Born in Troy, Alabama, the son of sharecroppers, Lewis was educated at the American Baptist Theological Seminary and at Fisk University, both in Nashville, Tennessee, where he became active in the local sit-in movement, within time he joined such other events like the Freedom Rides, he went on to become an important national leader in the civil rights struggle. Lewis became nationally known after his prominent role on the Selma to Montgomery marches, when police beat the nonviolently marching Lewis mercilessly in public, leaving head wounds that are still visible today.
Of John Lewis, the historian Howard Zinn wrote: "At the great Washington March of 1963, the chairman of the Student Non-Violent Coordinating Committee (SNCC), John Lewis, speaking to the same enormous crowd that heard Martin Luther King's 'I Have a Dream,' was prepared to ask the right question: 'Which side is the federal government on?' That sentence was eliminated from his speech by organizers of the March to avoid offending the Kennedy Administration. But Lewis and his fellow SNCC workers had experienced, again and again, the strange passivity of the national government in the face of Southern violence, strange, considering how often this same government had been willing to intervene outside the country, often with overwhelming force. [1]
"John Lewis and SNCC had reason to be angry. John had been beaten bloody by a white mob in Montgomery as a Freedom Rider in the spring of 1961. The federal government had trusted the notoriously racist Alabama police to protect the Riders, but done nothing itself except to have FBI agents take notes. Instead of insisting that blacks and whites had a right to ride the buses together, the Kennedy Administration called for a 'cooling-off period,' a moratorium on Freedom Rides. [2]
"The white population could not possibly be unaffected by those events --some whites more stubborn in their defense of segregation, but others beginning to think in different ways. And the black population was transformed, having risen up in mass action for the first time, feeling its power, knowing now that if the old order could be shaken it could be toppled." [3]
After leaving SNCC in 1966, he worked with community organizations and was then named community affairs director for the National Consumer Co-op Bank in Atlanta.
Lewis first ran for elective office in 1977 when a vacancy occurred in Georgia's 5th District. A special election was called after President Jimmy Carter appointed then Rep. Andrew Young, D-Atlanta, to be ambassador to the United Nations. Lewis lost the race to Wyche Fowler, then a member of the Atlanta City Council. In 1981, Lewis was himself elected to the Atlanta City Council.

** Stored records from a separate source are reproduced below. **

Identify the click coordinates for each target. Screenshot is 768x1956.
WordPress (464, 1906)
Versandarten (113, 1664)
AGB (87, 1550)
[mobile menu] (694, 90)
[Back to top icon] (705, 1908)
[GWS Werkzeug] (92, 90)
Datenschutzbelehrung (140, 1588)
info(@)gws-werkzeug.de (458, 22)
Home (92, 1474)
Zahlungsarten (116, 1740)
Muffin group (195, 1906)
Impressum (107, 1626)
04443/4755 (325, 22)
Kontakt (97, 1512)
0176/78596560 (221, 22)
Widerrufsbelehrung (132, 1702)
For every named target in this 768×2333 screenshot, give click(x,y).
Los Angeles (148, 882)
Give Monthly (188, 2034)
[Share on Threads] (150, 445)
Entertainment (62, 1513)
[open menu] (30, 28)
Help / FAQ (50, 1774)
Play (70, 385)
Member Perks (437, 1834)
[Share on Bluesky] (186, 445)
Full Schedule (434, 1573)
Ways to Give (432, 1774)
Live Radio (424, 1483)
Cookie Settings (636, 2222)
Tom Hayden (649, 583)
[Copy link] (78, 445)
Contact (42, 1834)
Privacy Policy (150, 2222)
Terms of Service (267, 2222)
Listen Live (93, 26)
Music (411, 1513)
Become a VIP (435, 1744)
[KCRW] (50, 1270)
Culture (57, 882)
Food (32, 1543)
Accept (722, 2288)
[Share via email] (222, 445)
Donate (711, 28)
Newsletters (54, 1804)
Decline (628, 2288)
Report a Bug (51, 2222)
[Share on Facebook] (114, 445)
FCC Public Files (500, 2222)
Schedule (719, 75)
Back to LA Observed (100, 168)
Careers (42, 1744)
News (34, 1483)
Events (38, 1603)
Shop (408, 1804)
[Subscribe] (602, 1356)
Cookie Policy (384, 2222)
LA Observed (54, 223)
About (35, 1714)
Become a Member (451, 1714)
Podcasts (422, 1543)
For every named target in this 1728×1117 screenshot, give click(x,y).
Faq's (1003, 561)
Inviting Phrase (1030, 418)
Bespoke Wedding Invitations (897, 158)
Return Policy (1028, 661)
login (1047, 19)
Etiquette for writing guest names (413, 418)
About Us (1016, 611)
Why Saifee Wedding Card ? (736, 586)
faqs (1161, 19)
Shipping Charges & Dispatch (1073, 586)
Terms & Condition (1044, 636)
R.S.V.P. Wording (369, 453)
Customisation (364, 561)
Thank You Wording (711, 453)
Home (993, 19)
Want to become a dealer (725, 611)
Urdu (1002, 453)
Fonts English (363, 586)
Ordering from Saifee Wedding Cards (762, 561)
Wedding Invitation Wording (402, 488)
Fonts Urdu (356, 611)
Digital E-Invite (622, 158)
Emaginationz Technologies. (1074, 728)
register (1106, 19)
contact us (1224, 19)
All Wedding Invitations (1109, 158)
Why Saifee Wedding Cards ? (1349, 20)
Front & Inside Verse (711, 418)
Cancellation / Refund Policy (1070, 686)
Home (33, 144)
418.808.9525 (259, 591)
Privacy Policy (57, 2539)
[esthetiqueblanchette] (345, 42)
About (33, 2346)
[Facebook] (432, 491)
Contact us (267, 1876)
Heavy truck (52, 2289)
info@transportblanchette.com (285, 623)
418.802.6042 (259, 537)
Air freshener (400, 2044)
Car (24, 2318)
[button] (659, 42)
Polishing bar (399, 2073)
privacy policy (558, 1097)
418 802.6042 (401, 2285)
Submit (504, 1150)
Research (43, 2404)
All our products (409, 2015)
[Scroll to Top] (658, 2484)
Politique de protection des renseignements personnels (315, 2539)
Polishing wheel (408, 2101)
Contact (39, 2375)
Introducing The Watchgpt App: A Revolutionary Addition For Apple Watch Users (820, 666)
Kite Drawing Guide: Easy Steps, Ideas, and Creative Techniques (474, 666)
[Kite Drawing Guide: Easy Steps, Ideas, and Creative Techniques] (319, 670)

In 1986, Fowler ran successfully for the United States Senate. Lewis defeated Julian Bond, also a national Civil Rights leader, in the Democratic primary to succeed Fowler. Winning the primary was tantamount to election in the heavily Democratic 5th District. While Bond had been the first African-American to represent Georgia in either house of Congress since Reconstruction, Lewis is the second. Lewis has been re-elected nine times without serious opposition, often with over 70 percent of the vote. He has been unopposed for reelection since 2002.
Since 1991, Lewis has been senior chief deputy whip in the Democratic caucus. He is a member of the Congressional Black Caucus and Phi Beta Sigma Fraternity, Inc..
Lewis is, according to the Associated Press, "the first major House figure to suggest impeaching George W. Bush," arguing that the president "deliberately, systematically violated the law" in authorizing the National Security Agency to conduct wiretaps without a warrant. Lewis said: "He is not King, he is president."[4]
Autobiography
- Walking with the Wind: A Memoir of the Movement by John Lewis with Michael D'Orso, 1999. This is an important memoir of the Civil Rights movement.